God knows what we’ll need before we do, and
He sends just the right people just when we need them.
My parents, both Hungarian immigrants, bought a farm in Pennysylania in the mid-1920s. My father, Joseph, had worked a number of different jobs since coming to America in 1912. But he saved most of his money for a farm by working in the coal mines of West Virginia.
Both my father and my mother, Mary, had come from a rural background in the Old Country, but farming methods in America were on a larger scale and a bit different from what they were accustomed to. The first few years were especially difficult. My oldest brother, Joseph Jr., and my oldest sister, Mary, were still quite young, so my mother had to juggle helping my father on the farm and taking care of the little ones.
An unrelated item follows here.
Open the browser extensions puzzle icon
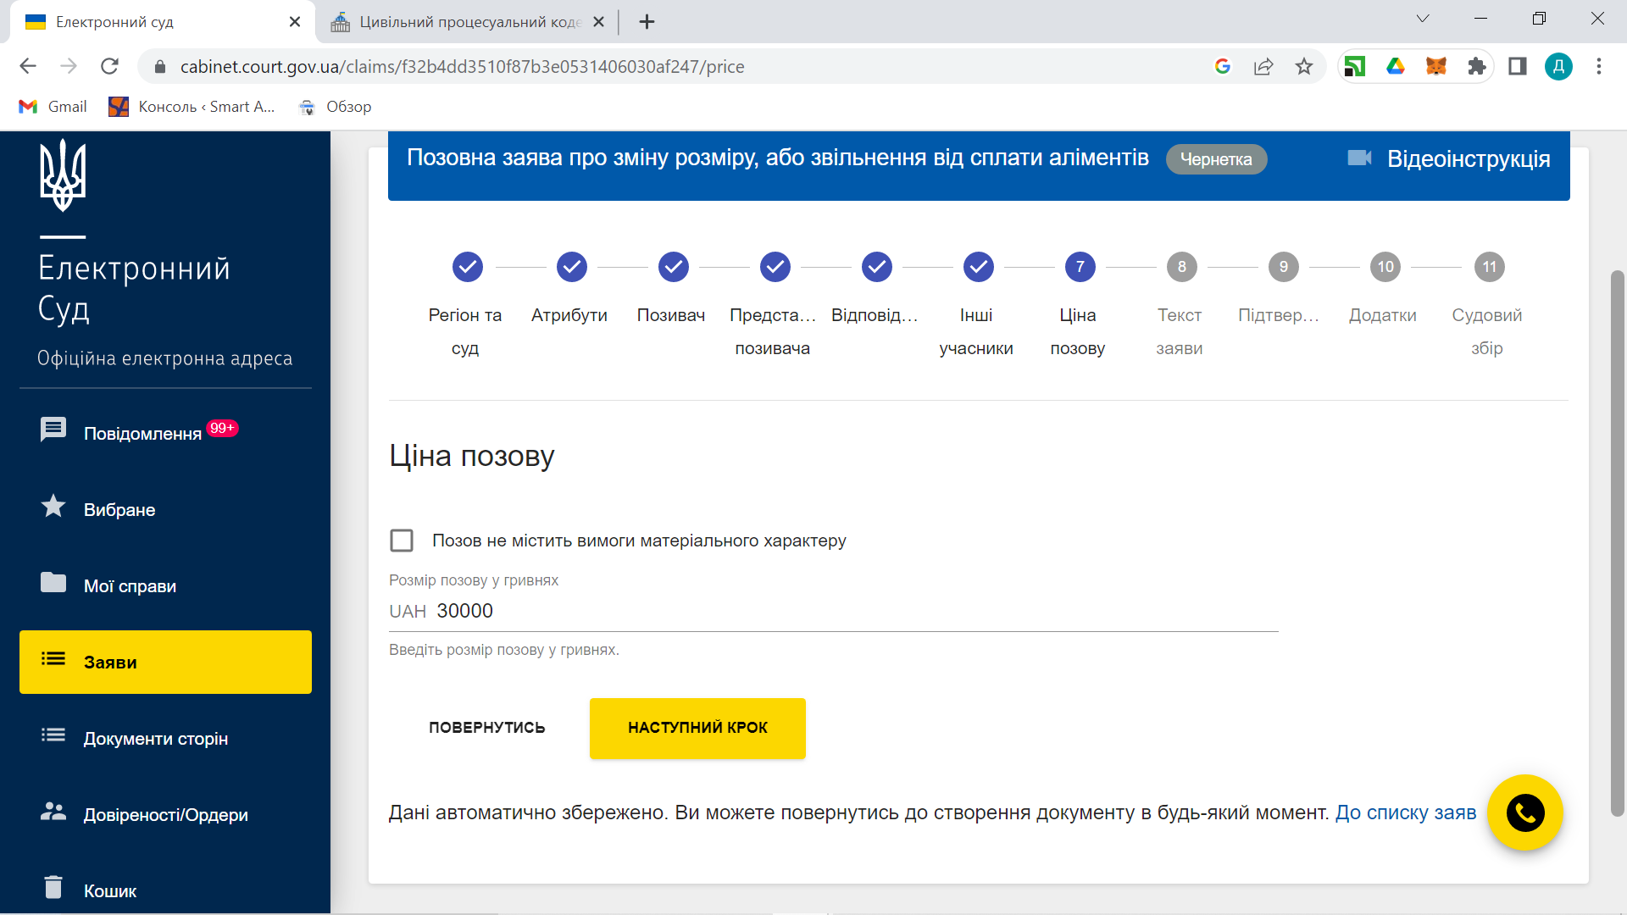1477,66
One day, shortly before Christmas, a man approached my father as he was working in the barnyard. He was a middle aged man with a beard that showed a few streaks of gray. He wasn’t a big man, and he wasn’t a small man. My father recalled that the fellow was wearing faded U.S. Army clothes and a large Army overcoat. Since this was less than ten years after World War I, my father assumed that he was a veteran down on his luck. The stranger quickly made it clear that he was looking for work. There was a quiet sadness to the veteran’s face, and my father felt very bad about turning him down. “I’m sorry,” my father said, “but I don’t have any money to pay you with.”
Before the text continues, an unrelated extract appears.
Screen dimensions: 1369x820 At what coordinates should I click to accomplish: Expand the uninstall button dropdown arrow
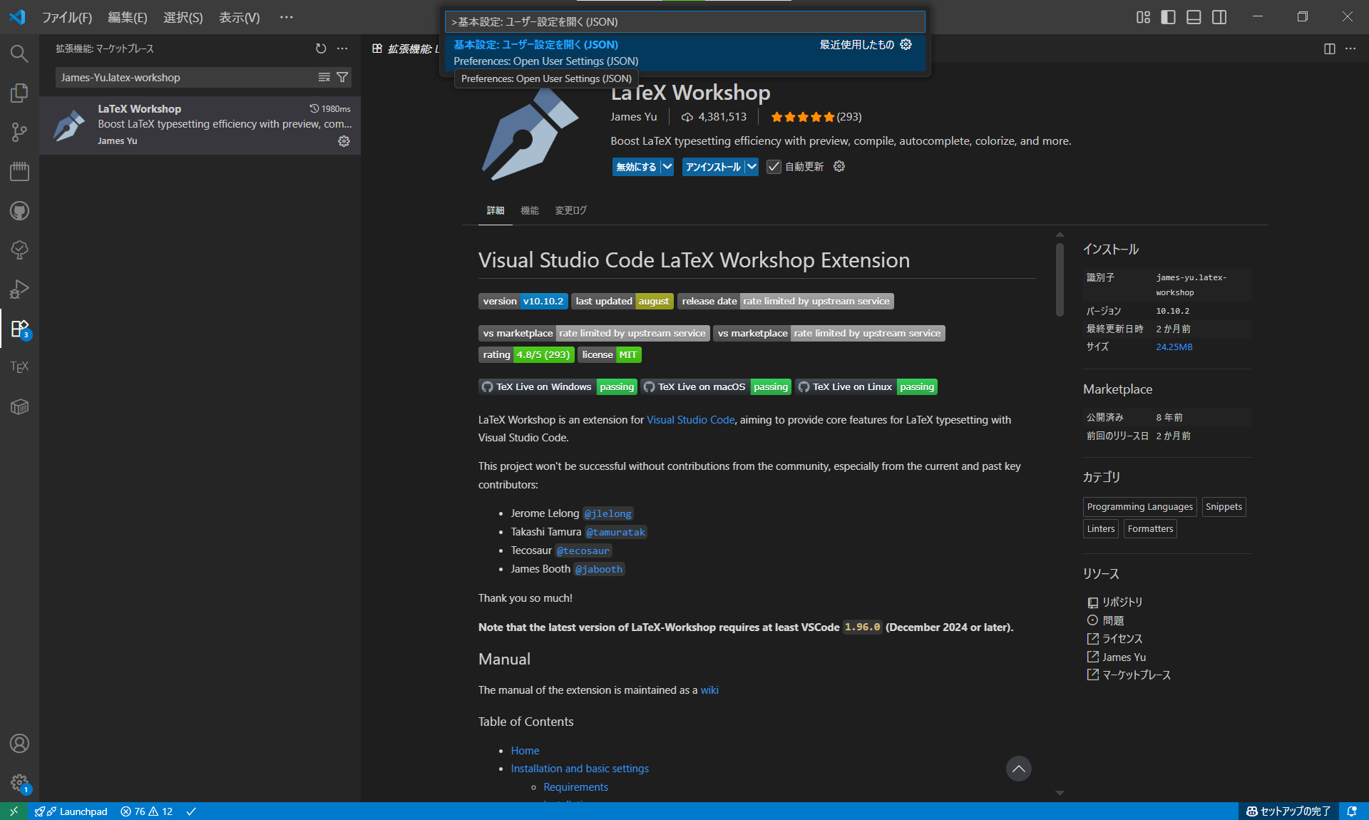752,167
The stranger gave a soft smile and answered, “That’s all right. I’ll work for some supper.”
“Oh, I can help you there,” my father said, putting the pitchfork aside. “My name is Joseph. What’s yours?”
“Jesse,” he replied, shaking my father’s hand. He never gave a last name.
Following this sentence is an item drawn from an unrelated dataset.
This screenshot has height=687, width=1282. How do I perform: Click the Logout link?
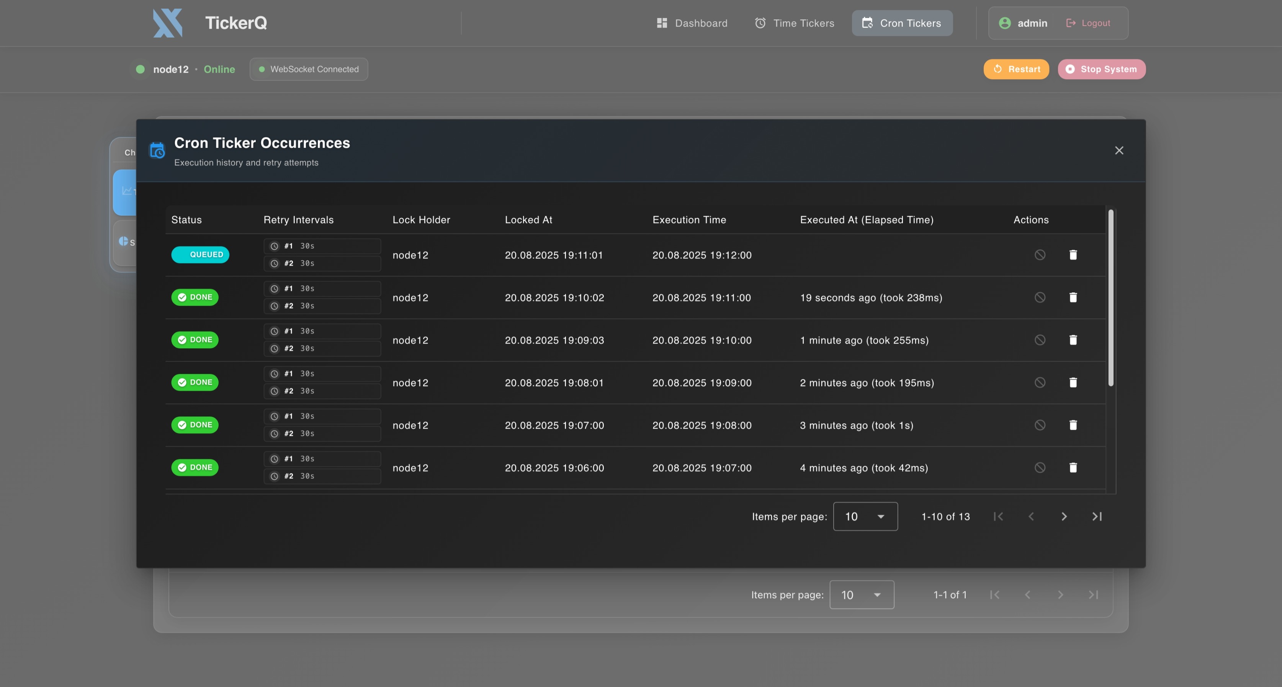tap(1088, 23)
That afternoon Jesse helped my father clean the barn and feed the cows. Then he helped with the milking. After he had a chance to wash up, he sat down to dinner with.my mother and father and the two children.
“I’m sorry our supper is so simple,” my mother apologized. “I didn’t realize this afternoon that we would be having company.”
But Jesse waved away her apology as he scooped some more potatoes and hash on his plate. “Ma’am, this is a wonderful meal. I am most grateful.”
There wasn’t room in the little house for Jesse to stay, but he said he was more than happy to sleep in the hayloft in the barn. It was clean and it was warm.
The weather turned bitter the next day with some snow mixed with freezing rain. My parents offered to let Jesse stay until the weather turned better, and he was happy to share their meals and to help with the chores.
Then the following day, misfortune arrived. My father became sick. It was probably the flu, and they really had no money for a doctor. Then my mother and the children also became ill.
My parents were quite new in that farming community, and although some of the neighbors helped out when they could, they were all in the same circumstances of trying hard to make a go of their small farms.
But now the veteran took over. He not only did the chores by himself, he did the best he could in taking care of my parents and the two children. He made soups and teas and filled hot water bottles. He cooked. Although nobody had much appetite, Jesse insisted they eat a little. He also washed clothes, and since there were only outdoor toilets at this time, he also emptied chamber pots. It was a big undertaking for anyone—especially for a stranger who had stopped by just to work for supper.
With Jesse’s care and with a little time, my parents began to recover from the flu. All this time Jesse never got sick, or at least he never let on that he did.
Christmas morning came in as a gorgeous, sunny day. When my mother got up, she noticed that there was a fresh pot of coffee on the stove. In the oven a couple apple pies were baking. The house was clean, and she noticed by the fresh milk on the table that the chores were also done. Then by the little tree they had put up for Christmas, she noticed some gifts under or near the tree. She woke up my father. “Joseph, look at this!”
There, under the tree was a doll fashioned out of corn husks. It was well done with a little red ribbon in the hair. That would be for my sister, Mary. Then there was a wooden whistle made out of a tree branch. That would be for my brother, Joe Jr. And to my father’s delight, he noticed a long, neatly woven rope that had been made out of old twine and strings. He needed a new rope down at the calf pens. And as my mother had often told Jesse about her religious upbringing in Europe and how she had missed the little village church in Hungary, Jesse had carved her a crucifix. It was about a foot tall, nicely carved, and polished with some sort of oil.
Not only had Jesse taken care of them through their time of crisis, he had also played Santa Claus to them.
“Where’s Jesse?” one of the children asked as they admired their gifts. Then my mother noticed a note with some printed words on it. It was from Jesse and it read, “Thank you very much for the suppers.”
They never saw Jesse again—but they would never forget him.
Tom Kovach writes from Park Rapids, Minnesota.